[Opening SOURCE INFORMATION section]

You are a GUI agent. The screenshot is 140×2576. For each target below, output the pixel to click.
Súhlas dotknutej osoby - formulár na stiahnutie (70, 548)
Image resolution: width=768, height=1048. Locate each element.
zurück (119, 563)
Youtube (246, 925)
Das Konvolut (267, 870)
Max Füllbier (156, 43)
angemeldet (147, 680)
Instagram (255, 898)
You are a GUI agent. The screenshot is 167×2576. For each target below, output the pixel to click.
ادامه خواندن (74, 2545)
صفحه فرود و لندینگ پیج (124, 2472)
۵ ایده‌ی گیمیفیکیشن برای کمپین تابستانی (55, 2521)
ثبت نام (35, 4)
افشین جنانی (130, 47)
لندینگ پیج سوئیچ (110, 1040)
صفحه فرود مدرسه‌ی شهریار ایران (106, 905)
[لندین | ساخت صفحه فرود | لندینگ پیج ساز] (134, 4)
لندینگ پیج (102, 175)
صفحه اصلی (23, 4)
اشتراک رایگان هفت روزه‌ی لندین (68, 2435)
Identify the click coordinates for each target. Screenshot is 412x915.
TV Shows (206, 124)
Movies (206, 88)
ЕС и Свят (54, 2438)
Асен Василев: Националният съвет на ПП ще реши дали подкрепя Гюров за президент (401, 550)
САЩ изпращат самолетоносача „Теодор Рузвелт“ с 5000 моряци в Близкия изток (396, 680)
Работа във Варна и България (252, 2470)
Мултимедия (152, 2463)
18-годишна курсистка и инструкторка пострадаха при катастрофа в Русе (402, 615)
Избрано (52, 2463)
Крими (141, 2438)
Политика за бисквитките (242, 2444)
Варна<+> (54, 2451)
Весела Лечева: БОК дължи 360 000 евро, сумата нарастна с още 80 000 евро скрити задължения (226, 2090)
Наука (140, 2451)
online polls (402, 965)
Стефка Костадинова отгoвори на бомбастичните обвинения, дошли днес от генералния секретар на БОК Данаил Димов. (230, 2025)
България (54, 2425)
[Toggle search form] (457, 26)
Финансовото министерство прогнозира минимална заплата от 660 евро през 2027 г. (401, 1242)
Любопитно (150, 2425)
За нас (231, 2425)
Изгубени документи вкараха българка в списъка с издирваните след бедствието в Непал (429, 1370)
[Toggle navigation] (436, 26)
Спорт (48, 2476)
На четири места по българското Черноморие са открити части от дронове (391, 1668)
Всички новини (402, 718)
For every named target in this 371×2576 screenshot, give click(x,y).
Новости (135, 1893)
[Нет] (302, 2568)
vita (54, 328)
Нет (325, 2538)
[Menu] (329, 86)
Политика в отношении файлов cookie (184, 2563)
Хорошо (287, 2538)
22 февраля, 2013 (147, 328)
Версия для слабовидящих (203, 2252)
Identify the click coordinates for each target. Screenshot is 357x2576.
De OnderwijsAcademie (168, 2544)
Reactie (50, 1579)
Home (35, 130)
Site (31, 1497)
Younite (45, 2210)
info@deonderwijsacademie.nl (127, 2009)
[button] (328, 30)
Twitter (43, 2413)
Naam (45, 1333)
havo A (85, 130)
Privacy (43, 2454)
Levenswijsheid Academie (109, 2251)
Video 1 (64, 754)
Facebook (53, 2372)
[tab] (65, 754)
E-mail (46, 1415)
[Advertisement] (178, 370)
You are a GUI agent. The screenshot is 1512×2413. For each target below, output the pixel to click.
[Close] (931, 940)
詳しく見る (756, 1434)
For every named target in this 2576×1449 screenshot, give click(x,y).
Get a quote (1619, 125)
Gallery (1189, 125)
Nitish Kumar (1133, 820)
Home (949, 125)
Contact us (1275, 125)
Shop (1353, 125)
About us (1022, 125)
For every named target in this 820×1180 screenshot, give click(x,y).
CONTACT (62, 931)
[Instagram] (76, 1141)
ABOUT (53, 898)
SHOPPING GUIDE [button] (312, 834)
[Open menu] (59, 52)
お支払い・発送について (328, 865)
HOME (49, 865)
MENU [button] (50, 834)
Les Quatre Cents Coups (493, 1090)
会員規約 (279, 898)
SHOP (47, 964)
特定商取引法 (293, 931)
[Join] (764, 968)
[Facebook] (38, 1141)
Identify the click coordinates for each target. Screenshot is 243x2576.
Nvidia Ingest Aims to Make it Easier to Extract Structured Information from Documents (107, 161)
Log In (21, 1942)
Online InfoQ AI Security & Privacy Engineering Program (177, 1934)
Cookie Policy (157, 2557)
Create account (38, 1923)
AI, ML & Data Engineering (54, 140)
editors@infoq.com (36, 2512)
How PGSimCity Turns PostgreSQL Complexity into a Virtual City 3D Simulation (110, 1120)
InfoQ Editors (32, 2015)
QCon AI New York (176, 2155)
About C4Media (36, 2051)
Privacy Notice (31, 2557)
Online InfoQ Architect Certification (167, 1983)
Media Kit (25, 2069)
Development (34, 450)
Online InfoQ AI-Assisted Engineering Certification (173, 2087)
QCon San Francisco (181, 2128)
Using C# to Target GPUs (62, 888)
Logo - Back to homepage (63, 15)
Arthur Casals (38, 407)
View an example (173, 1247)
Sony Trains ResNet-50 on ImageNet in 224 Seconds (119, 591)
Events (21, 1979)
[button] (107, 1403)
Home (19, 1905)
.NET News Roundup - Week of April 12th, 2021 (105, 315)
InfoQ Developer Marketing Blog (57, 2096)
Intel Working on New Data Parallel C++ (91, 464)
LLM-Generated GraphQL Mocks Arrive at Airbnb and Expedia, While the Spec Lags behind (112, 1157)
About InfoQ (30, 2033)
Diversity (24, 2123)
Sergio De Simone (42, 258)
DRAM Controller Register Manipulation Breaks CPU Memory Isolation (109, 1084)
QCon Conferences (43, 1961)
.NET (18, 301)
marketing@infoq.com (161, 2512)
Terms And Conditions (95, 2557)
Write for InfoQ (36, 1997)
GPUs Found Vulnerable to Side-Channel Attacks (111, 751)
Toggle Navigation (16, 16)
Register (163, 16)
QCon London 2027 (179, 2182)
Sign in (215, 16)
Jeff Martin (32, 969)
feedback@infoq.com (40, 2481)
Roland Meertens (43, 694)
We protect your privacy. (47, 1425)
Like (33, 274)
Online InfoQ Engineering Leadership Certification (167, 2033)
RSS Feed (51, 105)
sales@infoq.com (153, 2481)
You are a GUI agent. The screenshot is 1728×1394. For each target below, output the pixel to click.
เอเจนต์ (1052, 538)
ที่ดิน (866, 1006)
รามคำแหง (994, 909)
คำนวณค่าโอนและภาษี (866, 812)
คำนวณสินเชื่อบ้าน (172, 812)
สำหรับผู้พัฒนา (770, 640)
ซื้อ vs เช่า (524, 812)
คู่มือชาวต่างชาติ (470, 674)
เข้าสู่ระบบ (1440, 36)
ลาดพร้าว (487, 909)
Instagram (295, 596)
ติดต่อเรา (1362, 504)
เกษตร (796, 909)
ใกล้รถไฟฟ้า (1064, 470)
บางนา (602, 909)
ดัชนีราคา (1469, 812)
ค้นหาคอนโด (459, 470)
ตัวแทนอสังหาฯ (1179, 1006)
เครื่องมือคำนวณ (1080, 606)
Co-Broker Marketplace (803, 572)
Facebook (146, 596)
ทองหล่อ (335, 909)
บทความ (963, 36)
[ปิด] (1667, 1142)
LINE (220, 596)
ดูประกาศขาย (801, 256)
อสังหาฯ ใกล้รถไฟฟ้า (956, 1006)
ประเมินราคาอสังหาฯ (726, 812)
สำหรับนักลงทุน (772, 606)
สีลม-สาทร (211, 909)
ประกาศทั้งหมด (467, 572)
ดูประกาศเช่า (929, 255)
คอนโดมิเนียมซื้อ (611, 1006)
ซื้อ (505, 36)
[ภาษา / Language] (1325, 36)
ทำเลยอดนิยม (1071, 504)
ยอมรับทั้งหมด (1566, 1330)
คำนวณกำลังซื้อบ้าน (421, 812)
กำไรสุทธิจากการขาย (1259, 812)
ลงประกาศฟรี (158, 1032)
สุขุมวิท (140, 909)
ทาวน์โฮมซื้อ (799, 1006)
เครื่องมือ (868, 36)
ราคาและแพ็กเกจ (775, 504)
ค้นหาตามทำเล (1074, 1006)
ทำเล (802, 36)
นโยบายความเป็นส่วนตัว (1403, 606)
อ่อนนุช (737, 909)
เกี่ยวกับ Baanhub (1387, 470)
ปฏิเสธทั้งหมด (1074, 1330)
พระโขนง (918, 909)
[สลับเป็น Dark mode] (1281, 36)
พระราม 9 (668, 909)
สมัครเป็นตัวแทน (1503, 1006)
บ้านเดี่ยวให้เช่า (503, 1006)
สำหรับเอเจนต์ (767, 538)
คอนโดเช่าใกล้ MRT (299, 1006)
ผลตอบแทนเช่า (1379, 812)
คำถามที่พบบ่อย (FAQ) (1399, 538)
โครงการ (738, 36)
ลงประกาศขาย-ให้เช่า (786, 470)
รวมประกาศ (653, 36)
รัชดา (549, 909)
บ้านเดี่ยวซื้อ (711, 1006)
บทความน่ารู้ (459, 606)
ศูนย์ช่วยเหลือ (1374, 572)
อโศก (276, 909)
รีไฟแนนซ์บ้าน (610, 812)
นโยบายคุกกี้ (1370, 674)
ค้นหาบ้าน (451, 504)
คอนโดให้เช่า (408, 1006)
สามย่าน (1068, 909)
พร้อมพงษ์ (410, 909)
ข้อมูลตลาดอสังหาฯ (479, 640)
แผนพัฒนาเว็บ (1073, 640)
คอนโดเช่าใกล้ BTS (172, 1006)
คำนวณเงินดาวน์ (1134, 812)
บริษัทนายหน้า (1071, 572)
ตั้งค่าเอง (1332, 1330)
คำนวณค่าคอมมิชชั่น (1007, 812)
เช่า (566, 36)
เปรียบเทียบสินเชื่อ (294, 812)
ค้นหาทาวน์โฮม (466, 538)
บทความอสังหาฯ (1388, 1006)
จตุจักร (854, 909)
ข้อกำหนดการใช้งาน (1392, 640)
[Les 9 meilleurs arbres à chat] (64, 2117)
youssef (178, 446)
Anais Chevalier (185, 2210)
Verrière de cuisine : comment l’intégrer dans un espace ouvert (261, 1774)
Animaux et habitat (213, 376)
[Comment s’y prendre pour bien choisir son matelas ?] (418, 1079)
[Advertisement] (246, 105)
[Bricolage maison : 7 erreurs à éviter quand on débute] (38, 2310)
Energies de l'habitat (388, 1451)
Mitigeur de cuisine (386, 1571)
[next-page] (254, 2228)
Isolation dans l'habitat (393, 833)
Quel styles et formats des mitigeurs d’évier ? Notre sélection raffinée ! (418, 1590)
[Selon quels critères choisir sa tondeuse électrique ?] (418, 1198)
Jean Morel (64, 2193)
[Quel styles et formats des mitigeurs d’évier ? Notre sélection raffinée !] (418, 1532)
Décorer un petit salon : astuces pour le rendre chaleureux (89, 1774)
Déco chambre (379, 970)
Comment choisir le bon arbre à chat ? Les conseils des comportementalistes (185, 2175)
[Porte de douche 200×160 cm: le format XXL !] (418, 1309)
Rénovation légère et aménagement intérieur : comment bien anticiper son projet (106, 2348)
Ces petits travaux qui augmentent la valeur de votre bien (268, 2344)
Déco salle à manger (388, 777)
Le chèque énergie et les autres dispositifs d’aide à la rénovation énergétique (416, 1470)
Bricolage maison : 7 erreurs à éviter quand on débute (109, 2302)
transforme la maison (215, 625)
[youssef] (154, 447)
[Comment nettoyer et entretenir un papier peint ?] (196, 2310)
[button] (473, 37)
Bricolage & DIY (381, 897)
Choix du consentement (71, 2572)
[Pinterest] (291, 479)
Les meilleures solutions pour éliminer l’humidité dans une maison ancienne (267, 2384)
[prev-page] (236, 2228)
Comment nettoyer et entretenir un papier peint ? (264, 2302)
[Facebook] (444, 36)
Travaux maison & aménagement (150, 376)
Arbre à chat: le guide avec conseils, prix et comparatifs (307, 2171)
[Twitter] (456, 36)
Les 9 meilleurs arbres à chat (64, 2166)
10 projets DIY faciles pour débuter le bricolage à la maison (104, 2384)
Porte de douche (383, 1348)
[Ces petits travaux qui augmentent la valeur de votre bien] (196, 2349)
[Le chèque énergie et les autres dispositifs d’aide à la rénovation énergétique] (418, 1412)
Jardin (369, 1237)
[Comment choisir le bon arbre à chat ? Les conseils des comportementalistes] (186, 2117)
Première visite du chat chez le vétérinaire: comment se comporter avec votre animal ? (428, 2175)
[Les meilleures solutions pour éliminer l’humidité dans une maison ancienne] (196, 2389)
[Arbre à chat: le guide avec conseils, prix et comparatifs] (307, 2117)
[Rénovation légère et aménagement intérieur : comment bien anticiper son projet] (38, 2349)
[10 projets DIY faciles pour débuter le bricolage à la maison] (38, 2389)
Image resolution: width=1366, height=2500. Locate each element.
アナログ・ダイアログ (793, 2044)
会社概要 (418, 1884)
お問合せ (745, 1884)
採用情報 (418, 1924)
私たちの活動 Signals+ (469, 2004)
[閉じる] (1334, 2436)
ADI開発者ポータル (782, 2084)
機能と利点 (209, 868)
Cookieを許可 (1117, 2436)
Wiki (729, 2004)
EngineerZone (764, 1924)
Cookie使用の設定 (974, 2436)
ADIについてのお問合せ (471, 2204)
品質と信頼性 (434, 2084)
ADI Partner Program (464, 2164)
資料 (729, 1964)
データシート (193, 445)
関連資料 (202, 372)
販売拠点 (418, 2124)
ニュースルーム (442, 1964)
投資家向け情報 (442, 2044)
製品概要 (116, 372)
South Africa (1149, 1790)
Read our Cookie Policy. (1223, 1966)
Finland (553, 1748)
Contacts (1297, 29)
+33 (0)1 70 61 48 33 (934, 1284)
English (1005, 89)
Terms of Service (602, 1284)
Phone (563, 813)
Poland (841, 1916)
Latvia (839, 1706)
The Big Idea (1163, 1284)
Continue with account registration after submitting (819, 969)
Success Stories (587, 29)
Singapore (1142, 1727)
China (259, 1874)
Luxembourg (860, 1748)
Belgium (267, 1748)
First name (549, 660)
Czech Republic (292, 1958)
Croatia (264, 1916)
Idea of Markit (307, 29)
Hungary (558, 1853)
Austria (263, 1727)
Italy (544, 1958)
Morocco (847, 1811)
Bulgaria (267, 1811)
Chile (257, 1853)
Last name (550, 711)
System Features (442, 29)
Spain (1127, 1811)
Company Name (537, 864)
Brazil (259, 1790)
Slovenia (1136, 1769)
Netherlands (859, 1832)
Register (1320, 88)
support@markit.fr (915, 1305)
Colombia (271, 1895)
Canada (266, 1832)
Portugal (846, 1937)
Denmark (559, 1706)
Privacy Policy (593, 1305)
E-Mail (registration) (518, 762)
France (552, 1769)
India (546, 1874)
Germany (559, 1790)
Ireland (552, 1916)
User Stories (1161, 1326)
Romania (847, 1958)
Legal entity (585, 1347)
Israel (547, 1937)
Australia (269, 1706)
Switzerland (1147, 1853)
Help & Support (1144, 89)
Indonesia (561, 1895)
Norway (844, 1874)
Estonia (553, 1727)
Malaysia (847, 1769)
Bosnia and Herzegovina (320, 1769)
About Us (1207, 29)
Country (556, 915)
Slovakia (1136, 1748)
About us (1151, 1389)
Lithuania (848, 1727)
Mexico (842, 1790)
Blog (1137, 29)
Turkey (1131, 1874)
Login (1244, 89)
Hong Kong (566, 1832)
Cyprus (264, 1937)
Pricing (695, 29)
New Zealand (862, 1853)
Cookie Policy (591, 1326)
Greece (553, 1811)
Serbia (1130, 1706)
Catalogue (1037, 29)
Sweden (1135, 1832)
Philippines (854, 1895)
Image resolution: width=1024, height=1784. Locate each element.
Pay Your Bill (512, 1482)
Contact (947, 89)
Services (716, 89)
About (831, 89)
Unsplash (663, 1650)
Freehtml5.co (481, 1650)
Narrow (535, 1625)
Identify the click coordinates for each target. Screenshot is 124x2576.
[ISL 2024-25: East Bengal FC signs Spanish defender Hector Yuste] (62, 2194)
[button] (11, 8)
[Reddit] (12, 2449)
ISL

[Closing SOURCE INFORMATION section]

**WORK TO COMPLETE**
Retype exactly, and only, the lines from the line holding "Czech Republic (292, 1958)" through the last line of the data; both of those lines count.

**PROBLEM SOLUTION**
Czech Republic (292, 1958)
Croatia (264, 1916)
Idea of Markit (307, 29)
Hungary (558, 1853)
Austria (263, 1727)
Italy (544, 1958)
Morocco (847, 1811)
Bulgaria (267, 1811)
Chile (257, 1853)
Last name (550, 711)
System Features (442, 29)
Spain (1127, 1811)
Company Name (537, 864)
Brazil (259, 1790)
Slovenia (1136, 1769)
Netherlands (859, 1832)
Register (1320, 88)
support@markit.fr (915, 1305)
Colombia (271, 1895)
Canada (266, 1832)
Portugal (846, 1937)
Denmark (559, 1706)
Privacy Policy (593, 1305)
E-Mail (registration) (518, 762)
France (552, 1769)
India (546, 1874)
Germany (559, 1790)
Ireland (552, 1916)
User Stories (1161, 1326)
Romania (847, 1958)
Legal entity (585, 1347)
Israel (547, 1937)
Australia (269, 1706)
Switzerland (1147, 1853)
Help & Support (1144, 89)
Indonesia (561, 1895)
Norway (844, 1874)
Estonia (553, 1727)
Malaysia (847, 1769)
Bosnia and Herzegovina (320, 1769)
About Us (1207, 29)
Country (556, 915)
Slovakia (1136, 1748)
About us (1151, 1389)
Lithuania (848, 1727)
Mexico (842, 1790)
Blog (1137, 29)
Turkey (1131, 1874)
Login (1244, 89)
Hong Kong (566, 1832)
Cyprus (264, 1937)
Pricing (695, 29)
New Zealand (862, 1853)
Cookie Policy (591, 1326)
Greece (553, 1811)
Serbia (1130, 1706)
Catalogue (1037, 29)
Sweden (1135, 1832)
Philippines (854, 1895)
Image resolution: width=1024, height=1784. Locate each element.
Pay Your Bill (512, 1482)
Contact (947, 89)
Services (716, 89)
About (831, 89)
Unsplash (663, 1650)
Freehtml5.co (481, 1650)
Narrow (535, 1625)
Identify the click coordinates for each target. Screenshot is 124x2576.
[ISL 2024-25: East Bengal FC signs Spanish defender Hector Yuste] (62, 2194)
[button] (11, 8)
[Reddit] (12, 2449)
ISL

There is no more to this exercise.